# Available records start
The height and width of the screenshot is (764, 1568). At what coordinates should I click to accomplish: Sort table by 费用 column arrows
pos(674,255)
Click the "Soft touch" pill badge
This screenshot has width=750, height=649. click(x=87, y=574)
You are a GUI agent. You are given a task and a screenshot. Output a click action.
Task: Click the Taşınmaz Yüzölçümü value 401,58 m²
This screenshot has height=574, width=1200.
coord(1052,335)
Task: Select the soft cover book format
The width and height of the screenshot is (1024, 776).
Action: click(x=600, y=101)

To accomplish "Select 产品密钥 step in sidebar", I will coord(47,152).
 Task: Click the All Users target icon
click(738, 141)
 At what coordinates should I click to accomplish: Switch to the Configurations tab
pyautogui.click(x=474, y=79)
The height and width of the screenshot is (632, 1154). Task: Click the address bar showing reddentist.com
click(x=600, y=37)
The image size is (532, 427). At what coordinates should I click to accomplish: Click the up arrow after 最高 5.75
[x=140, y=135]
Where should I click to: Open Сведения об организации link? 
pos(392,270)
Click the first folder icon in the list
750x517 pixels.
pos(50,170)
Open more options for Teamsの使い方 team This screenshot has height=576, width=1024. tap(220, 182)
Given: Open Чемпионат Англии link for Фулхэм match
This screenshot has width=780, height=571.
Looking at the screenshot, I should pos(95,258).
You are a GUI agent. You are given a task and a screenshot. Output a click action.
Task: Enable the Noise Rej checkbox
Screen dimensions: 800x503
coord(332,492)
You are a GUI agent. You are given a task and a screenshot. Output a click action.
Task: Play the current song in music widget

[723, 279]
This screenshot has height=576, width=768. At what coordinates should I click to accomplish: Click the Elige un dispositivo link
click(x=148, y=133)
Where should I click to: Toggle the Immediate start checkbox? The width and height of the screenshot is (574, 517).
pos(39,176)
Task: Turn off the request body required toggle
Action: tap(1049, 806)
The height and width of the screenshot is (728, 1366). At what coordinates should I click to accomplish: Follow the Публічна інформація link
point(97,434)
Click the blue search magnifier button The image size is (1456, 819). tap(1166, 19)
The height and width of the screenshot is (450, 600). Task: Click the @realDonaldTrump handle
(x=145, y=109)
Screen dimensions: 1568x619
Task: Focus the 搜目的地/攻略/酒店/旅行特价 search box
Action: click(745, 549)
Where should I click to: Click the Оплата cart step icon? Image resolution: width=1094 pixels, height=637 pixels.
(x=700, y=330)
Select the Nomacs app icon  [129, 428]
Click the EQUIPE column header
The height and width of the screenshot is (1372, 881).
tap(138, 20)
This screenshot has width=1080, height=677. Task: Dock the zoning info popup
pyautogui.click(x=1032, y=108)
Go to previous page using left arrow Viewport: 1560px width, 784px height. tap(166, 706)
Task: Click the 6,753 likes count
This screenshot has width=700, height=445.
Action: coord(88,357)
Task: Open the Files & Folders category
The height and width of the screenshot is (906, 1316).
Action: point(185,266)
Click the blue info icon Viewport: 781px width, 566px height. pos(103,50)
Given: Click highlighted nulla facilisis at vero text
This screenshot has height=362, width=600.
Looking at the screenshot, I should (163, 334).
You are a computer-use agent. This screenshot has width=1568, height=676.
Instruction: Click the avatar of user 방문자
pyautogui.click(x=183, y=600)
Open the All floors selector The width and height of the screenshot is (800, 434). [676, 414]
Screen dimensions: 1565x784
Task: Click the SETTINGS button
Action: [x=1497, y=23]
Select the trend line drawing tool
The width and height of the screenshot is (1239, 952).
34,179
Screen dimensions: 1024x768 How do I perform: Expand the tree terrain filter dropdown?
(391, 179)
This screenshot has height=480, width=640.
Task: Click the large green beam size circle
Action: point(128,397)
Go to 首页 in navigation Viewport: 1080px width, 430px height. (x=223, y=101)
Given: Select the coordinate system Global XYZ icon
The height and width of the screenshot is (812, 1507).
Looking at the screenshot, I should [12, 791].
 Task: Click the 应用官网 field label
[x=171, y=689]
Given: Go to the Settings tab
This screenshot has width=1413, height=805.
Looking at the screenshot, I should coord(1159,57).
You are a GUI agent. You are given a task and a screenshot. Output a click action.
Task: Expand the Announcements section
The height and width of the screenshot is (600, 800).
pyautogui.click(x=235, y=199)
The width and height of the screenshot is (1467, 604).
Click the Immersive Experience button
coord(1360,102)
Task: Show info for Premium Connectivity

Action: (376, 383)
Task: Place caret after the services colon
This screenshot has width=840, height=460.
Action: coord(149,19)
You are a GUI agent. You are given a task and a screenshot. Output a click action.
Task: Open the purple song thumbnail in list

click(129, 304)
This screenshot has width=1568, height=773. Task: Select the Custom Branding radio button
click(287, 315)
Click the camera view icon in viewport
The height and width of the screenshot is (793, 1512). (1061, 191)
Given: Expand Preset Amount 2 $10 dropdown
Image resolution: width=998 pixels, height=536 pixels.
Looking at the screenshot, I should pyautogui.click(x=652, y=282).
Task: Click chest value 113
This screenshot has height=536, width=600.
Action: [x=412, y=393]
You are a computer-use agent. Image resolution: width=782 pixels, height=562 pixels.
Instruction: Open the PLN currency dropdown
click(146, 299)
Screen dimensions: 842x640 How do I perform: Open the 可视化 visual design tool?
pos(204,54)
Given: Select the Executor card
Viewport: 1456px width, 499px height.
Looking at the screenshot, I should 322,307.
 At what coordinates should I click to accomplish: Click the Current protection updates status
# Available records end
§ **Requirement**: Put the data into a Markdown table with the columns Row and Line, starting at the line that contains "This screenshot has width=1080, height=677." and stopping after the line that contains "click(129, 304)". Number each row, and leave out blank lines.

§ **Result**:
| Row | Line |
|---|---|
| 1 | This screenshot has width=1080, height=677. Task: Dock the zoning info popup |
| 2 | pyautogui.click(x=1032, y=108) |
| 3 | Go to previous page using left arrow Viewport: 1560px width, 784px height. tap(166, 706) |
| 4 | Task: Click the 6,753 likes count |
| 5 | This screenshot has width=700, height=445. |
| 6 | Action: coord(88,357) |
| 7 | Task: Open the Files & Folders category |
| 8 | The height and width of the screenshot is (906, 1316). |
| 9 | Action: point(185,266) |
| 10 | Click the blue info icon Viewport: 781px width, 566px height. pos(103,50) |
| 11 | Given: Click highlighted nulla facilisis at vero text |
| 12 | This screenshot has height=362, width=600. |
| 13 | Looking at the screenshot, I should (163, 334). |
| 14 | You are a computer-use agent. This screenshot has width=1568, height=676. |
| 15 | Instruction: Click the avatar of user 방문자 |
| 16 | pyautogui.click(x=183, y=600) |
| 17 | Open the All floors selector The width and height of the screenshot is (800, 434). [676, 414] |
| 18 | Screen dimensions: 1565x784 |
| 19 | Task: Click the SETTINGS button |
| 20 | Action: [x=1497, y=23] |
| 21 | Select the trend line drawing tool |
| 22 | The width and height of the screenshot is (1239, 952). |
| 23 | 34,179 |
| 24 | Screen dimensions: 1024x768 How do I perform: Expand the tree terrain filter dropdown? |
| 25 | (391, 179) |
| 26 | This screenshot has height=480, width=640. |
| 27 | Task: Click the large green beam size circle |
| 28 | Action: point(128,397) |
| 29 | Go to 首页 in navigation Viewport: 1080px width, 430px height. (x=223, y=101) |
| 30 | Given: Select the coordinate system Global XYZ icon |
| 31 | The height and width of the screenshot is (812, 1507). |
| 32 | Looking at the screenshot, I should [12, 791]. |
| 33 |  Task: Click the 应用官网 field label |
| 34 | [x=171, y=689] |
| 35 | Given: Go to the Settings tab |
| 36 | This screenshot has width=1413, height=805. |
| 37 | Looking at the screenshot, I should coord(1159,57). |
| 38 | You are a GUI agent. You are given a task and a screenshot. Output a click action. |
| 39 | Task: Expand the Announcements section |
| 40 | The height and width of the screenshot is (600, 800). |
| 41 | pyautogui.click(x=235, y=199) |
| 42 | The width and height of the screenshot is (1467, 604). |
| 43 | Click the Immersive Experience button |
| 44 | coord(1360,102) |
| 45 | Task: Show info for Premium Connectivity |
| 46 | Action: (376, 383) |
| 47 | Task: Place caret after the services colon |
| 48 | This screenshot has width=840, height=460. |
| 49 | Action: coord(149,19) |
| 50 | You are a GUI agent. You are given a task and a screenshot. Output a click action. |
| 51 | Task: Open the purple song thumbnail in list |
| 52 | click(129, 304) |